### ACTIVITY
Scan the records for lines with the string "computer". Say how many there are, and add nothing.

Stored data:
-- -- --
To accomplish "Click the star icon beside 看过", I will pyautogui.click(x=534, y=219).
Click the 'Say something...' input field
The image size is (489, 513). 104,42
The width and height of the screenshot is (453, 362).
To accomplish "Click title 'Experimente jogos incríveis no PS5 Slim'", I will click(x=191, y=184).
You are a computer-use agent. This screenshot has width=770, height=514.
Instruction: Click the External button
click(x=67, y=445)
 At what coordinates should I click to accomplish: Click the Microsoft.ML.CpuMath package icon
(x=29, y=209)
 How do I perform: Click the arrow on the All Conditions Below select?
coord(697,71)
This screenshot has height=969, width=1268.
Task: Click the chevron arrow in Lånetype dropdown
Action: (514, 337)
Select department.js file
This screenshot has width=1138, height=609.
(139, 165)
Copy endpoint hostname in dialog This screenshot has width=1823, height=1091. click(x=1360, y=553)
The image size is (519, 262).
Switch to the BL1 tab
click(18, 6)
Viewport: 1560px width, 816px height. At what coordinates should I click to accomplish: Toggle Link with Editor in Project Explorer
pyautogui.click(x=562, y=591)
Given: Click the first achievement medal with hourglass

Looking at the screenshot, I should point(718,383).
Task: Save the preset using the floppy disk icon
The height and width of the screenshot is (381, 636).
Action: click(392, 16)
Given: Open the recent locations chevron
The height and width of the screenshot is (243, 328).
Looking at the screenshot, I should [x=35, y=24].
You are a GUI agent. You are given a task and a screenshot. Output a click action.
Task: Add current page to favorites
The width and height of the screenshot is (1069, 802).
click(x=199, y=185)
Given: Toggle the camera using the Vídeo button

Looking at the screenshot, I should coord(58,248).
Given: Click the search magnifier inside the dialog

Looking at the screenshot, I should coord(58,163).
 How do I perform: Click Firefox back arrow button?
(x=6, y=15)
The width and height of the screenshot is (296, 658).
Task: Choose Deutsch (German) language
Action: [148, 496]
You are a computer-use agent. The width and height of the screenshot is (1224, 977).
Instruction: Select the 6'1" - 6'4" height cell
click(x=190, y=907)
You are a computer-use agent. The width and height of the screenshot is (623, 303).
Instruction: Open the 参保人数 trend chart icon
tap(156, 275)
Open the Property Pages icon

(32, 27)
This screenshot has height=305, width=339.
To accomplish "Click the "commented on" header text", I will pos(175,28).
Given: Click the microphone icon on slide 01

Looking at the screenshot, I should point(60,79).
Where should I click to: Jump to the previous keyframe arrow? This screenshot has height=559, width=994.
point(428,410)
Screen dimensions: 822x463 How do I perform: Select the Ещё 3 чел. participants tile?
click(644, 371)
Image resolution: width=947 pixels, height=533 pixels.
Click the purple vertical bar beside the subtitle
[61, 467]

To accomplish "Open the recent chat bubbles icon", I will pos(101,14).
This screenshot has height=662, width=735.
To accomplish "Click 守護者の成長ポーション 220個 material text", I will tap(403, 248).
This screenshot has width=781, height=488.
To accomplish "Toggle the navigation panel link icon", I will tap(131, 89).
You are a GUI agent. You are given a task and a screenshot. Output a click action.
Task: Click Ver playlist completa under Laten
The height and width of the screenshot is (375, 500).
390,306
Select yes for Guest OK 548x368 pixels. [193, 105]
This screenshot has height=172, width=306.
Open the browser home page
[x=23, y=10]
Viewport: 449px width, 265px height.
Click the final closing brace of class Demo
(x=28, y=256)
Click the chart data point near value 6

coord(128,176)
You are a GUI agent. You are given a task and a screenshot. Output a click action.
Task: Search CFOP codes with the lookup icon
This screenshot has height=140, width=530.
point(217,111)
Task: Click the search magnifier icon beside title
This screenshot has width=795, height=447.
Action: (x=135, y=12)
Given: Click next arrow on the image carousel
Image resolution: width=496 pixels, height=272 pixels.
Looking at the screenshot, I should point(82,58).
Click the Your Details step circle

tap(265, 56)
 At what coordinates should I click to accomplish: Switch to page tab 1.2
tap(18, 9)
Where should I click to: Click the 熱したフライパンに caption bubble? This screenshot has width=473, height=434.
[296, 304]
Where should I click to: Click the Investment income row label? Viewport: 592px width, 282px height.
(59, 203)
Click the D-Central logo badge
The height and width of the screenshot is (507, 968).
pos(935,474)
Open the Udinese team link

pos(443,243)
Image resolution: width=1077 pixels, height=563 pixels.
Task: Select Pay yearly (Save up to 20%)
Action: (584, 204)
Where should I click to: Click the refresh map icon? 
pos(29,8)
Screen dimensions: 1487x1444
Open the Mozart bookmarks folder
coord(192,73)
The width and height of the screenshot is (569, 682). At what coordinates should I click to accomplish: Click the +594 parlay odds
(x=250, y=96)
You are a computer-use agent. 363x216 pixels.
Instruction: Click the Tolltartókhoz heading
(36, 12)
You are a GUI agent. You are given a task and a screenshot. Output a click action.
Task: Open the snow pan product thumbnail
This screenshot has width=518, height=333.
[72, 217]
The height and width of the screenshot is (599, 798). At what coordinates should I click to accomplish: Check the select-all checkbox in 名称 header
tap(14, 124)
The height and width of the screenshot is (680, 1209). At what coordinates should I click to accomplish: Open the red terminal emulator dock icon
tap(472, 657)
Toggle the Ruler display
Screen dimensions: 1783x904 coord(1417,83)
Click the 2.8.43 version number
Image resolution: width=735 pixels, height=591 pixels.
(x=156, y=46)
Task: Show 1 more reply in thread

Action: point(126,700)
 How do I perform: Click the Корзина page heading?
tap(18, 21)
-- -- --
### ANSWER SECTION
4